The latest release of MySQL 8.0 introduces a new dynamic system variable @@innodb_buffer_pool_in_core_file
which lets you omit the Buffer Pool’s memory content when generating a core file.
This change is an adaptation of a patch contributed by the Facebook team. We would like to thank and acknowledge this important and timely contribution by Facebook.
A Core File
A core file or core dump is a file that records the memory image of a running process and its process status (register values etc.). Its primary use is post-mortem debugging of a program that crashed while it ran outside a debugger.
— sourceware.org
To enable core file creation in case MySQL crashes, you have to specify --core-file
command line option when running mysqld
, which changes the value of @@core_file
read-only system variable to ON
from its default value of OFF
.
For example, suppose you happen to be using Linux, and you’ve run
1 |
./bin/mysqld --core-file --datadir=/var/mysql/data |
and it crashed due to some bug (which you can simulate using kill -s SIGABRT $pid
where $pid
is the id of your mysqld process). Then you can inspect the state just before the program has crashed using:
1 |
gdb ./bin/mysqld /var/mysql/data/core.$pid |
The exact filename and location of the core file depends on your particular system configuration – our example assumes that cat /proc/sys/kernel/core_pattern
outputs core
or core.%p
and that cat /proc/sys/kernel/core_uses_pid
outputs 1
, and that /var/mysql/data
is your data directory (which is used as current working directory by mysqld
process, and that’s why the core file is by default created in it).
The Buffer Pool
The InnoDB Buffer Pool is a storage area for caching data and indexes in memory. Together with InnoDB Redo Log and the data pages persisted on disk, they form a low-level abstraction of I/O: data can be thought of as divided into pages, where each page is identified by its tablespace id and page id, and InnoDB can load, modify, and store such pages in an atomic way.

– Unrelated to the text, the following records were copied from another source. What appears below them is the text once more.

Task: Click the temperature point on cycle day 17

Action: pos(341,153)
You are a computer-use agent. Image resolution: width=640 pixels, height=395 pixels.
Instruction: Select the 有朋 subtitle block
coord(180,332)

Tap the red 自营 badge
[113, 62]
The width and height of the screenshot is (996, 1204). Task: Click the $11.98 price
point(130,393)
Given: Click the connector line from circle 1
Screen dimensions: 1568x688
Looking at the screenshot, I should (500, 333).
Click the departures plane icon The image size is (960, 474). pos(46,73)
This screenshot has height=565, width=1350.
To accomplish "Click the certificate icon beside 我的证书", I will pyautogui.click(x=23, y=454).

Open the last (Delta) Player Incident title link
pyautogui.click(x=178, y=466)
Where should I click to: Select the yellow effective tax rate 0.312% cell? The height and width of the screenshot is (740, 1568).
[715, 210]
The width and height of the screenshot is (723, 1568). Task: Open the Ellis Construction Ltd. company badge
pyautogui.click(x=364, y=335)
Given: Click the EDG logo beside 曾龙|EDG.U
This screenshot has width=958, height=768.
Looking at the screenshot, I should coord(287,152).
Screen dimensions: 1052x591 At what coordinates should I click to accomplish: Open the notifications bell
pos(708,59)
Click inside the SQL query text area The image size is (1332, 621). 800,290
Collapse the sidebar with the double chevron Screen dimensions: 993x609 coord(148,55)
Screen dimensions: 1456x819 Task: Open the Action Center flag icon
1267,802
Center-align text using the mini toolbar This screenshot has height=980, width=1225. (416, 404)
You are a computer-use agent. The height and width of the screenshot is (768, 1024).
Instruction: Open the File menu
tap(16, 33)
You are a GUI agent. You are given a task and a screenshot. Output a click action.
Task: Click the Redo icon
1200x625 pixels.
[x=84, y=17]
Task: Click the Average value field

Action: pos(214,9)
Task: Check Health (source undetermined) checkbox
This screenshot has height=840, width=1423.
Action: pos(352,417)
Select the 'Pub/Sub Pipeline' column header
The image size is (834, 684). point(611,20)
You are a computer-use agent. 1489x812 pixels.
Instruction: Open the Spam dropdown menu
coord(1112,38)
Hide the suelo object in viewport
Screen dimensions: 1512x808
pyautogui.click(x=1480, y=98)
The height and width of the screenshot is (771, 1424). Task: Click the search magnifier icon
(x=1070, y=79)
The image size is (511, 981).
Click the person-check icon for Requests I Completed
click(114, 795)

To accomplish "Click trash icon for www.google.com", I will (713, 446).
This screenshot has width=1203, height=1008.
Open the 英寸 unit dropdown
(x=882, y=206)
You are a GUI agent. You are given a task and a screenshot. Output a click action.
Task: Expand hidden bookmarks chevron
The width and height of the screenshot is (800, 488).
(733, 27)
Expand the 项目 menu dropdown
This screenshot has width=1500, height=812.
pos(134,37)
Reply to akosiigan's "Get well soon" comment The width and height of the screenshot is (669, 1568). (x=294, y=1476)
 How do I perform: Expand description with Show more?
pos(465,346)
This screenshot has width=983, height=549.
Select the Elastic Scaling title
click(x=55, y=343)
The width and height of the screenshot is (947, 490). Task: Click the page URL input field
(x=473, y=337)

Only on top of this abstraction the more complicated structures of various primary and secondary indexes are built, which use these low-level pages to store nodes of trees for example.
To perform any work on a page, the page needs to be brought from disk to memory, and the place in memory where we keep such pages is called the Buffer Pool. Subsequent usages of the same page can be served from the Buffer Pool as long as the page was not removed from it (a.k.a. evicted) which may happen if there is not enough space in memory to hold all the pages which are accessed. In this regard the Buffer Pool serves as a cache for pages on disk. Also, to avoid writing a page to disk each time it is modified, a page is only marked as dirty in memory, but the write to disk is deferred until it is really necessary, and only the information needed to recreate the state of the page after crash is written to the append only write ahead log (called the Redo Log). One can see from this rough description that the larger the Buffer Pool the more rare are situations in which we have to perform costly disk I/O operations. Thus, the Buffer Pool is often configured to consume a considerable fraction of available RAM.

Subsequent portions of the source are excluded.